Statistical Learning Exercise-6 (Chapter 8)

3. Consider the Gini index, classification error, and entropy in a simple classification setting with two classes. Create a single plot that displays each of these quantities as a function of ˆpm1. The x-axis should display ˆpm1, ranging from 0 to 1, and the y-axis should display the value of the Gini index, classification error, and entropy.

In a binary classification problem with two classes, we define:

Let \(\hat{p}_{m1}\) be the estimated probability of class 1.
Then \(\hat{p}_{m2} = 1 - \hat{p}_{m1}\).

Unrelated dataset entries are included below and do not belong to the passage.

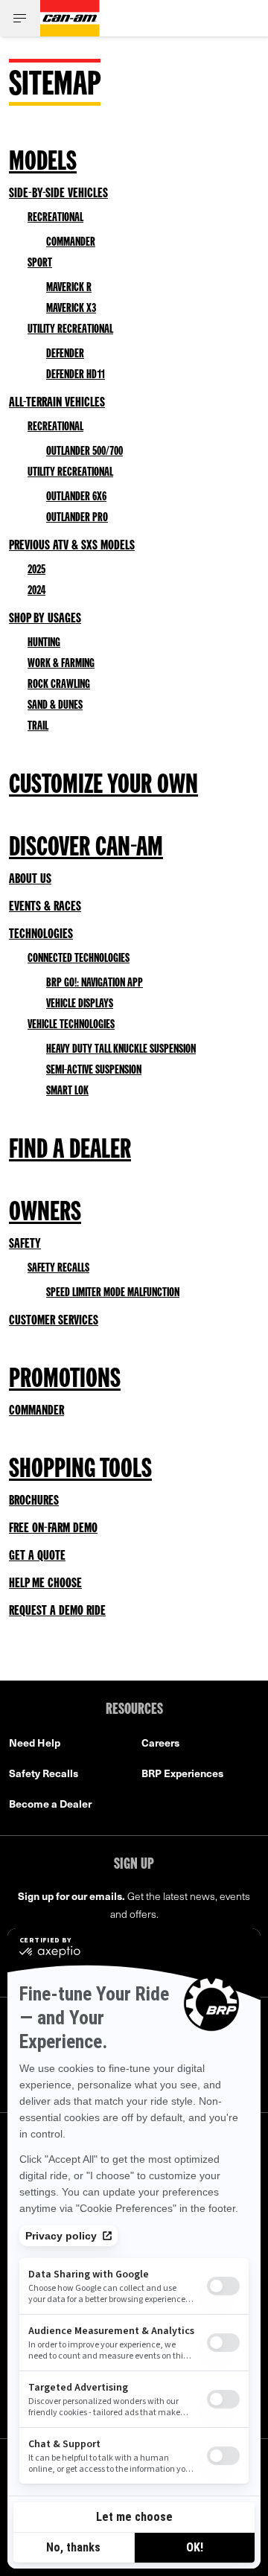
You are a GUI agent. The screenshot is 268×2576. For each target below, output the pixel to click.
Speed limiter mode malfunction (112, 1293)
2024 (36, 591)
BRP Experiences (182, 1773)
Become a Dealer (50, 1803)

The three impurity measures are:

Gini Index: \(G = \hat{p}_{m1}(1 - \hat{p}_{m1}) + \hat{p}_{m2}(1 - \hat{p}_{m2}) = 2\hat{p}_{m1}(1 - \hat{p}_{m1})\)
Classification Error: \(E = 1 - \max(\hat{p}_{m1}, \hat{p}_{m2})\)
Entropy: \(H = -\hat{p}_{m1} \log_2(\hat{p}_{m1}) - \hat{p}_{m2} \log_2(\hat{p}_{m2})\)

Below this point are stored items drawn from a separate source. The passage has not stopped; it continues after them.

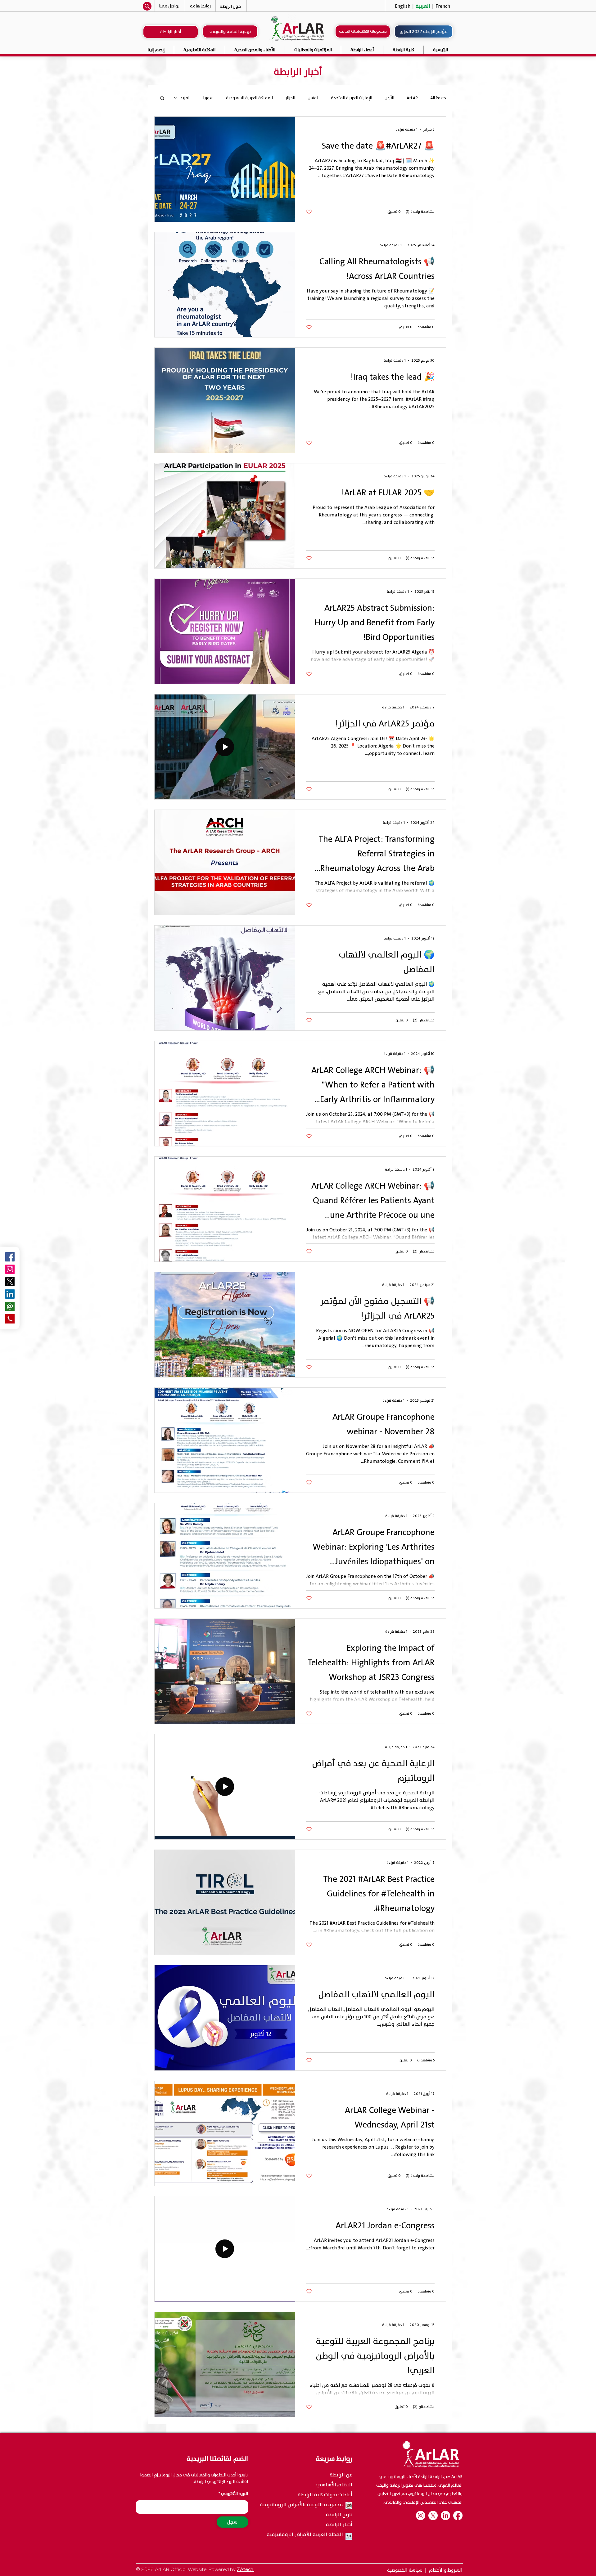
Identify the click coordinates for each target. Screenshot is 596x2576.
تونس (313, 97)
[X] (433, 2515)
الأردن (389, 97)
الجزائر (290, 97)
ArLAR (412, 97)
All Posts (438, 97)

# Sequence of probabilities for class 1
p <- seq(0, 1, length.out = 200)
p2 <- 1 - p

# Gini index
gini <- 2 * p * (1 - p)

# Classification error
class_error <- 1 - pmax(p, p2)

# Entropy (handle log(0) by replacing NaNs with 0)
entropy <- -(p * log2(p) + p2 * log2(p2))
entropy[is.nan(entropy)] <- 0  # define 0*log(0) as 0

# Plot
plot(p, gini, type = "l", col = "blue", ylim = c(0, 1), ylab = "Measure", xlab = expression(hat(p)[m1]), lwd = 2,
     main = "Gini Index, Classification Error, and Entropy")
lines(p, class_error, col = "red", lwd = 2)
lines(p, entropy, col = "darkgreen", lwd = 2)
legend("top", legend = c("Gini Index", "Classification Error", "Entropy"),
       col = c("blue", "red", "darkgreen"), lwd = 2)

Interpretation

The plot illustrates how three impurity measures behave in a binary classification setting as ^pm1 ranges from 0 to 1:

Entropy (green curve) reaches its maximum value when ^pm1 = 0.5, meaning the uncertainty is highest when the two classes are equally probable. It symmetrically decreases as the probability of one class becomes more dominant (closer to 0 or 1). Entropy is more sensitive to class distribution changes near ^pm1 = 0.5.
Gini Index (blue curve) also peaks at ^pm1 = 0.5, reflecting maximum impurity when both classes are equally likely. Compared to entropy, the Gini index has a similar shape but is slightly lower in magnitude and curvature, making it computationally simpler and commonly used in decision trees like CART.
Classification Error (red curve) shows the least sensitivity among the three. It is defined as 1 − max(^pm1, ^pm2), so it remains flat when one class becomes dominant, peaking at 0.5 where class probabilities are equal. It captures only the misclassification rate and doesn’t account for probability distribution nuances like entropy and Gini.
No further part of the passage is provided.